[[ Data excerpts, beginning ]]
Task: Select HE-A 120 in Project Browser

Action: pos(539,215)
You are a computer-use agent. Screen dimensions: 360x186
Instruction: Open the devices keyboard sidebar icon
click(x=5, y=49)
[[ Data excerpts, end ]]
Action item
Only the lines from the one containing "Instruction: Open the" through the last line of the records are to be set down, exactly as they appear.

Your solution
Instruction: Open the devices keyboard sidebar icon
click(x=5, y=49)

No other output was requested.